AS ROMA NEWS JUVENTUS DYBALA – L’ultima fotografia di Paulo Dybala all’Allianz Stadium è di 103 giorni fa. Esattamente del sedici maggio 2022, la partita è finita da un po’ e lui, seduto a piedi nudi in mezzo al campo con Vlahovic e Morata accanto, si gode per l’ultima volta i rumori, le luci, l’odore dell’erba su cui ha danzato e incespicato infinite volte.
Come riferisce La Gazzetta dello Sport, la storia tra la Joya e la Signora è stata lunga e intesa ma come tutte le grandi passioni anche sofferta e tormentata. L’argentino ha avuto un rapporto unico e simbiotico con i tifosi, che lo hanno amato e trattato come un idolo, altalenante e a tratti conflittuale con la società, che non gli ha mai riconosciuto quella centralità che il giocatore pensava di meritare, anteponendogli prima Cristiano Ronaldo e poi lo stesso Dusan Vlahovic.
Sono stati 7 anni colmi di esultanze, notti magiche e trofei, ma anche di delusioni, stop (tanti soprattutto nelle ultime tre stagioni, compresa la positività al Covid durata tantissimo), cadute e ripartenze. Quando Dybala arrivò nell’estate del 2015 era ancora U Picciruddu dei tempi del Palermo. Se ne è andato uomo, con un bagaglio di nozioni tattiche ma soprattutto di lezioni di vita. Il primo impatto con il mondo bianconero fu a Berlino per la finale di Champions League: sul volo di ritorno dopo la sconfitta con il Barcellona Marchisio gli disse: “Vedrai, ne giocheremo altre e vinceremo tanto anche con te”.
Il Principino fu profetico: 5 scudetti, 4 Coppe Italia e 3 Supercoppe italiane, 115 gol (decimo nella classifica marcatori all time della Juventus), la maglia numero 10 ereditata dall’amico Pogba. Il primo gol Dybala lo segnò alla Lazio nel debutto in Supercoppa, il primo in Serie A invece alla Roma: forse un’indicazione del destino. La doppietta più importante la fece al Barcellona nella sua serata top: uno show sotto gli occhi di un impotente Leo Messi.

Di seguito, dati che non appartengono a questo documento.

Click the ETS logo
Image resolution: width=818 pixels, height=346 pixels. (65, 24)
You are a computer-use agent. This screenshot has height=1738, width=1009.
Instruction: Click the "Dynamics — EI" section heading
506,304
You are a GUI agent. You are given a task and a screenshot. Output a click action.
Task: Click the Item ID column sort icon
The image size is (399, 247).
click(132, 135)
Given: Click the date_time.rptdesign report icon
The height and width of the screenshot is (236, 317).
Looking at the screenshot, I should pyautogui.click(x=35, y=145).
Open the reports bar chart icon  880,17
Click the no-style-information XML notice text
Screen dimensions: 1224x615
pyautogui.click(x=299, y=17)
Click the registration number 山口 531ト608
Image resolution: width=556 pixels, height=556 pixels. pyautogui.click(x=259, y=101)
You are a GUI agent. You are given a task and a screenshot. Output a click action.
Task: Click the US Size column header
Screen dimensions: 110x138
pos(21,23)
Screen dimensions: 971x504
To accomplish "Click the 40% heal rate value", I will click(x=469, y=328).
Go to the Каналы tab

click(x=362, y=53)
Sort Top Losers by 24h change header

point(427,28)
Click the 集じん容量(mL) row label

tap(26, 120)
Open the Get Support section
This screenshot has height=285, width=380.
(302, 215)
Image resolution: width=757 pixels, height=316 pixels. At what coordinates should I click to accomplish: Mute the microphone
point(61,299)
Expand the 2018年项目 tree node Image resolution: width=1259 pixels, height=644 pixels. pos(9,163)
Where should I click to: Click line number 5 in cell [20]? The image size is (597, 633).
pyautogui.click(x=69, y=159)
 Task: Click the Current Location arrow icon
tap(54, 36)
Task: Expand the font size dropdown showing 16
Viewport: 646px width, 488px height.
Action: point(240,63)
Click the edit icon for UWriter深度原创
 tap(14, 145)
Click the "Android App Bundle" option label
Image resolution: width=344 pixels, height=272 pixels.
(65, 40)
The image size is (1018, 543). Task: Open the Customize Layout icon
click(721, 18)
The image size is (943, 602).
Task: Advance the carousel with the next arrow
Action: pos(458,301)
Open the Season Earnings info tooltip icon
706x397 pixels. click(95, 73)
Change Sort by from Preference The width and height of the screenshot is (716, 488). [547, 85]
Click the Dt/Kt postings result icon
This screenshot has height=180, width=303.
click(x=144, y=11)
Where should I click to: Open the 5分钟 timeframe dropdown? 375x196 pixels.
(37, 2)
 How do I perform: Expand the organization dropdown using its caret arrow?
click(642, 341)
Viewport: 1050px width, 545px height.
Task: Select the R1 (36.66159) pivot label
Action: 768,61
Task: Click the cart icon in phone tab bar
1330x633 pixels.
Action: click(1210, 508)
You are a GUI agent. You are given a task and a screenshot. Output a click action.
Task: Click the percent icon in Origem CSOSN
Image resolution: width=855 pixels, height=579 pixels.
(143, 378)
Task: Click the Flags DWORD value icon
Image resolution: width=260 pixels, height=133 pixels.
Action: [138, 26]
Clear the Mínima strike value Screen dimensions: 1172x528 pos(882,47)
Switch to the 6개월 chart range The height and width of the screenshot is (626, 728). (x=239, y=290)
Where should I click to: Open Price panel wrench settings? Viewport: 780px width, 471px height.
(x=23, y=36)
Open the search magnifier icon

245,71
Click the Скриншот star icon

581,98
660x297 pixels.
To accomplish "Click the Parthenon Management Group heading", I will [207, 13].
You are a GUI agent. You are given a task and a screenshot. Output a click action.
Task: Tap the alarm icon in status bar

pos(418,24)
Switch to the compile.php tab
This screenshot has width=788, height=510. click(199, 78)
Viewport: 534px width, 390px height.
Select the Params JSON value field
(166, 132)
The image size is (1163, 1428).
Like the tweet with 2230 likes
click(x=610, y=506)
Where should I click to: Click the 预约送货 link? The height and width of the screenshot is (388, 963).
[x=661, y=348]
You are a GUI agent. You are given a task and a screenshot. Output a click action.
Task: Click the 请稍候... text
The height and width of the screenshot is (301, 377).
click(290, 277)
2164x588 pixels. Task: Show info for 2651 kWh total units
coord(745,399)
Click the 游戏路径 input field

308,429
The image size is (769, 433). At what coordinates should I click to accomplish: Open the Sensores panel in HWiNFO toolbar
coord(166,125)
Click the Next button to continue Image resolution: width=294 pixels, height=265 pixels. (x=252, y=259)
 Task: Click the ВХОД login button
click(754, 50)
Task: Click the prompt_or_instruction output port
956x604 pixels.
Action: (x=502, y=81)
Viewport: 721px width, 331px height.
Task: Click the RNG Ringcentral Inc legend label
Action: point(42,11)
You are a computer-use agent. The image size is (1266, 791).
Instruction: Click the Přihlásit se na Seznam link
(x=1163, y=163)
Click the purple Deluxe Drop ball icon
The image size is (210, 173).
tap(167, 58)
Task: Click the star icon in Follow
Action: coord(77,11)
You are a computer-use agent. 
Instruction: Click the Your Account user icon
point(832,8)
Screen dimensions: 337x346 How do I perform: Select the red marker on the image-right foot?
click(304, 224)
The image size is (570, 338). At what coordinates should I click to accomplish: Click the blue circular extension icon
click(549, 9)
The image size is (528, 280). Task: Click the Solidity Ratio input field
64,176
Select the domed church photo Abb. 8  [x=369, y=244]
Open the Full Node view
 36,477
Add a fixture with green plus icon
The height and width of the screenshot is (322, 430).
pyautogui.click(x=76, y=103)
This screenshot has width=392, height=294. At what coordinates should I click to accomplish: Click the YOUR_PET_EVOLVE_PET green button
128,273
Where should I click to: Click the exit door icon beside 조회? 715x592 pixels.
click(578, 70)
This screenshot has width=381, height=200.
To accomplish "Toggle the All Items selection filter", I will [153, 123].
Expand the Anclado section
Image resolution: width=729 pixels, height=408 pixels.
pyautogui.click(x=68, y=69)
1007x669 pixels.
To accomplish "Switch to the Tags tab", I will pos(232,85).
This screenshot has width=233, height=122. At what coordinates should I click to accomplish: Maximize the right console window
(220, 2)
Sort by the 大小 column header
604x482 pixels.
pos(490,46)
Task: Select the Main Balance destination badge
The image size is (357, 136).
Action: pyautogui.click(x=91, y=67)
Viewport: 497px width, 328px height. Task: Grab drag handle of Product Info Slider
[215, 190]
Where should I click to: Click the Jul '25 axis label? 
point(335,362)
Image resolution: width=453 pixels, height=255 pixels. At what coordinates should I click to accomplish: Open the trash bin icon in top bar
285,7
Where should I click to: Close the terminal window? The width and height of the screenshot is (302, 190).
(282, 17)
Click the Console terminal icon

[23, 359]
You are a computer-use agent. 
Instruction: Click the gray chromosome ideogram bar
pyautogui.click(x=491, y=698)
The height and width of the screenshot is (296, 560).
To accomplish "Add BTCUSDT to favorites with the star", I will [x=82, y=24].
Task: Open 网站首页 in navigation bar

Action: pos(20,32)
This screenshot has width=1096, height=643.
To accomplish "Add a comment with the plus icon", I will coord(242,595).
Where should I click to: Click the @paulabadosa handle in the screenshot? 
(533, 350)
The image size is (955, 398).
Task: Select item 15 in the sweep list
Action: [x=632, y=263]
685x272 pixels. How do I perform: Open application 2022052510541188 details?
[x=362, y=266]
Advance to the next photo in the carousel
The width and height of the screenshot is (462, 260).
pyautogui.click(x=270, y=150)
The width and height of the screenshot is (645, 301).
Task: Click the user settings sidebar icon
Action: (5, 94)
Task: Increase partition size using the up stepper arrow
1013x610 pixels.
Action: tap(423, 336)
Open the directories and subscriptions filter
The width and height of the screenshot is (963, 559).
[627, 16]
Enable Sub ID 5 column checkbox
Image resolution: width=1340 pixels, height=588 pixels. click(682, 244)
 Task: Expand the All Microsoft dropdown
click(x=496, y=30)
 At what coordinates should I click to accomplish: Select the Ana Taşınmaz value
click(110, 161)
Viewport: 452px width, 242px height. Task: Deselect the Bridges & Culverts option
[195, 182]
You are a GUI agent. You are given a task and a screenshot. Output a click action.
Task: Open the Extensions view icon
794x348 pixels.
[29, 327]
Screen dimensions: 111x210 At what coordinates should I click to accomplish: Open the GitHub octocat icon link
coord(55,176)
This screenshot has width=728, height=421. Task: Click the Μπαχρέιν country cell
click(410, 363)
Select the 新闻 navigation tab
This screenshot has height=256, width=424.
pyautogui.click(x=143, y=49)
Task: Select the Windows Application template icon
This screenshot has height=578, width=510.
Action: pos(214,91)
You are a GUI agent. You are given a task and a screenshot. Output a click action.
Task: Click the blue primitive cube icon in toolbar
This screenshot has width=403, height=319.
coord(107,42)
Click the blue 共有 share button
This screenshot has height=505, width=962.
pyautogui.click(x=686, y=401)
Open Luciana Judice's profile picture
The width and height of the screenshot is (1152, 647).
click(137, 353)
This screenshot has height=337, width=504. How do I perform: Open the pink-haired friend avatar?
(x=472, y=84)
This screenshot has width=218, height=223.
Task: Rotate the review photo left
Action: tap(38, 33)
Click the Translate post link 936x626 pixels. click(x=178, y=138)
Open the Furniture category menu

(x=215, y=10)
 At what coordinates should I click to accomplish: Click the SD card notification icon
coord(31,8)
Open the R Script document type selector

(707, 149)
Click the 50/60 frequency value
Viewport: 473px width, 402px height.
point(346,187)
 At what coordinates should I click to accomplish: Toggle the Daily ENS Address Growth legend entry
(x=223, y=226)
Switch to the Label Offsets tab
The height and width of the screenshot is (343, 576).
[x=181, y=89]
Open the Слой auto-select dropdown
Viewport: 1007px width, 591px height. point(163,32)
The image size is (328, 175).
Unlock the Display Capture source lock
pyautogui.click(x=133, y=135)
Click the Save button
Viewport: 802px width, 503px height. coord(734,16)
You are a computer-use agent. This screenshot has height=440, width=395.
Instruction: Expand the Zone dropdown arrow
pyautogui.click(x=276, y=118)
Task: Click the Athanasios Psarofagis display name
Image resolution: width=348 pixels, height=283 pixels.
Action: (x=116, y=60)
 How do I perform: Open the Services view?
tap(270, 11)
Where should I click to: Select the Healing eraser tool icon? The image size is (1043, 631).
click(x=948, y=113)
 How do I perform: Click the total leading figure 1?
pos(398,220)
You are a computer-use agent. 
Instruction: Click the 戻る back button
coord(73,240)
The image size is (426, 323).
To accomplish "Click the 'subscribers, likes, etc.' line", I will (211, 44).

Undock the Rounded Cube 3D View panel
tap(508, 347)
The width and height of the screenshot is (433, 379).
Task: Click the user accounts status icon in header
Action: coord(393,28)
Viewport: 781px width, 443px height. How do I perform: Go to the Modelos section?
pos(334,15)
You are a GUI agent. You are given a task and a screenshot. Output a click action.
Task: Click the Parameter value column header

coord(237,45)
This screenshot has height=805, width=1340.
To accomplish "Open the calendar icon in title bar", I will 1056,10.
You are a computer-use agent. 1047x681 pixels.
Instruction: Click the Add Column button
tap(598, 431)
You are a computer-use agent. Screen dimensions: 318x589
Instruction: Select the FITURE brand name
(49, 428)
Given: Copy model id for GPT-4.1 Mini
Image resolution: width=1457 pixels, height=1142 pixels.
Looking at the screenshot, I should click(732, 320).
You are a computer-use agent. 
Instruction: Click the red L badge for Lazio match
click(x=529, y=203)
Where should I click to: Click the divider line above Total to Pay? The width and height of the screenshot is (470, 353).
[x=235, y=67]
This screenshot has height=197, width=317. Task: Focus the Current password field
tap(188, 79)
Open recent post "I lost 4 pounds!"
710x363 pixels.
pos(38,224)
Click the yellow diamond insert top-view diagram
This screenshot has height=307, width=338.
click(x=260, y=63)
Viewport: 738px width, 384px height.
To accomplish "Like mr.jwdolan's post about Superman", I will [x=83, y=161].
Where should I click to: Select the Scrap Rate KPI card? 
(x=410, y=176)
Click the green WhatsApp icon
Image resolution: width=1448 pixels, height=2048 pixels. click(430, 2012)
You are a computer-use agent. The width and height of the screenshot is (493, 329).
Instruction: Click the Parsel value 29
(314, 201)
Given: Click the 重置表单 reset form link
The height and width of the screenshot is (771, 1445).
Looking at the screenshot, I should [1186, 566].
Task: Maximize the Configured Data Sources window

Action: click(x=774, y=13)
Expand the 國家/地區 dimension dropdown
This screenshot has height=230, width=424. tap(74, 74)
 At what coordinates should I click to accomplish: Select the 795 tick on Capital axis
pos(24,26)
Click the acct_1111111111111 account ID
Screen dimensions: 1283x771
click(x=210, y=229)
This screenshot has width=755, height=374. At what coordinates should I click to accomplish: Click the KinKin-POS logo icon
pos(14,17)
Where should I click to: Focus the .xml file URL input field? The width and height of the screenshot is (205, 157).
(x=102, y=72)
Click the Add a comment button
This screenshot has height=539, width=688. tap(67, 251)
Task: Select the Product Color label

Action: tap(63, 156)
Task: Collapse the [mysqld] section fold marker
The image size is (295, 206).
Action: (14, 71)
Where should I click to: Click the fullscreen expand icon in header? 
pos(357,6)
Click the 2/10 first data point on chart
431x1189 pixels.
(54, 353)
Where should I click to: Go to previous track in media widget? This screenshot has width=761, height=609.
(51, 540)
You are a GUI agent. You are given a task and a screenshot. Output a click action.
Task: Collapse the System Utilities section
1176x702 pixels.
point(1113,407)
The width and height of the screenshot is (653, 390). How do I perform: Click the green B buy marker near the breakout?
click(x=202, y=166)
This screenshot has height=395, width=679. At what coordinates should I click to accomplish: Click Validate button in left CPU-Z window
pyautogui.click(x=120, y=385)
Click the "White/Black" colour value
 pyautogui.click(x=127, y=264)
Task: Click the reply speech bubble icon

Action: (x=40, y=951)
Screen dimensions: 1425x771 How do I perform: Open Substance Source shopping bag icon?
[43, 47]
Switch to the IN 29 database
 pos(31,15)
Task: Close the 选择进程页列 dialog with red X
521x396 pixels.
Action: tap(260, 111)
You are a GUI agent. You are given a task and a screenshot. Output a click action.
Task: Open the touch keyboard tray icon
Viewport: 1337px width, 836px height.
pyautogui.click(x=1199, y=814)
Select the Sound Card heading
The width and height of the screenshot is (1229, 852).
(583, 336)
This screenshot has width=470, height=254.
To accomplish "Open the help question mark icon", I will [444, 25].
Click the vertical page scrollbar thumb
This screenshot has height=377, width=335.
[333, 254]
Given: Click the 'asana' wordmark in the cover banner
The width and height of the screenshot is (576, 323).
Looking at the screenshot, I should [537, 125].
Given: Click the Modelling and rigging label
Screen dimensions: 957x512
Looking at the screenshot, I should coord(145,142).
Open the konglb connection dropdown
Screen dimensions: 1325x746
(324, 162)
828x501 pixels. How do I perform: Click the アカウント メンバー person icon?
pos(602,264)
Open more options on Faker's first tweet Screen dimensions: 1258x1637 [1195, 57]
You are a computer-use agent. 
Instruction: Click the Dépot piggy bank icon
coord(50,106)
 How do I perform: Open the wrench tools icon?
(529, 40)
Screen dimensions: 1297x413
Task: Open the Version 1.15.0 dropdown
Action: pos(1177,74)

Fin qui le gioie, i dolori iniziarono invece quando arrivò Maurizio Sarri, forse il tecnico che lo ha apprezzato di più. Paulo anticipò il rientro dalle ferie post Coppa America ma trovò un cartello vendesi sul suo armadietto: lo voleva il Manchester United, la Juventus aveva già fatto lo scambio con Romelu Lukaku. Rimase diversi giorni chiuso in casa, scoppiando anche in lacrime di fronte ai tecnici che erano andati a fargli registrare un video d’addio, e alla fine disse no.
Il gran rifiuto fu la prima vera crepa nel suo rapporto con il club bianconero, che si è poi deteriorato del tutto con la lunga telenovela per il rinnovo del contratto. Con Nedved (che gli rinfacciò pubblicamente di non fare vita da professionista) non si sono mai amati, con Arrivabene il rapporto non è invece mai decollato, anche e soprattutto per le tante frecciate in diretta tv del nuovo a.d. juventino. Qualcuno sostiene che la pietra tombale sul rinnovo venne messa dopo l’esultanza polemica con sguardo dritto in tribuna (“Cercavo un amico”, disse poi la Joya) arrivata dopo il gol segnato all’Udinese, in realtà la decisione era già stata presa: quando la Juve ha capito di poter acquistare Vlahovic a gennaio ha deciso di rimangiarsi l’accordo da dieci milioni per 4 anni già raggiunto in precedenza con Dybala.
Il resto è storia nota: il club lo ha lasciato andare a zero senza fare un’offerta, neppure al ribasso, probabilmente per paura che il giocatore potesse poi accettarla. Paulo ha sofferto, perché si vedeva oramai a Torino a vita: la casa in collina dove si era trasferito con Oriana e i cani dopo i primi anni trascorsi in pieno centro, gli amici, l’affetto della gente. Aveva persino già organizzato la festa per il rinnovo, con tanto di pregiato cadeau per i compagni di squadra (un rolex). Però alla fine ha scelto di andarsene con eleganza: il giorno della presentazione in giallorosso avrebbe potuto togliersi qualche sassolino, invece mai una parola fuori posto (al contrario di altri suoi colleghi) contro un club che gli ha dato tantissimo e una tifoseria che resterà per sempre nel suo cuore.